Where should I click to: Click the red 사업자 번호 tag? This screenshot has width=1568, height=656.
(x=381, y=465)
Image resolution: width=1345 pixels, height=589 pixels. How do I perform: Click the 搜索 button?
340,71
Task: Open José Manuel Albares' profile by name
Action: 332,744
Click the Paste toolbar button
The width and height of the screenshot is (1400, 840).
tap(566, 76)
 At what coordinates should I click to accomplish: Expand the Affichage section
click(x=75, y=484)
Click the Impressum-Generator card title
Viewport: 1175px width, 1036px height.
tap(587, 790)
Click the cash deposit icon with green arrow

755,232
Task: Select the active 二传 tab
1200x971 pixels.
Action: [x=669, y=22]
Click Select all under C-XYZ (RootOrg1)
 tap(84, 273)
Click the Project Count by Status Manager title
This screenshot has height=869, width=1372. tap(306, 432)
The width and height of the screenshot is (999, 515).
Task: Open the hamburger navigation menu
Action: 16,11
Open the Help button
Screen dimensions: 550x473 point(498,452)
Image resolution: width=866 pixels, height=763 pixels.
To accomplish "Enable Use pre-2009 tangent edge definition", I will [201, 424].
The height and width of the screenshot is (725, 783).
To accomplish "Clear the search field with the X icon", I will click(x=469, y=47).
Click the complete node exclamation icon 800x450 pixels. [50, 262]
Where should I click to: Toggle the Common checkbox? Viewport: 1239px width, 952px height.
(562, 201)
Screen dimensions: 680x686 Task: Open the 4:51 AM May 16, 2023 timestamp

▶ _Exercise requirements_: Copy all lines from the material that include "will".

▶ _Answer to this exercise_:
To accomplish "Enable Use pre-2009 tangent edge definition", I will [201, 424].
To accomplish "Clear the search field with the X icon", I will click(x=469, y=47).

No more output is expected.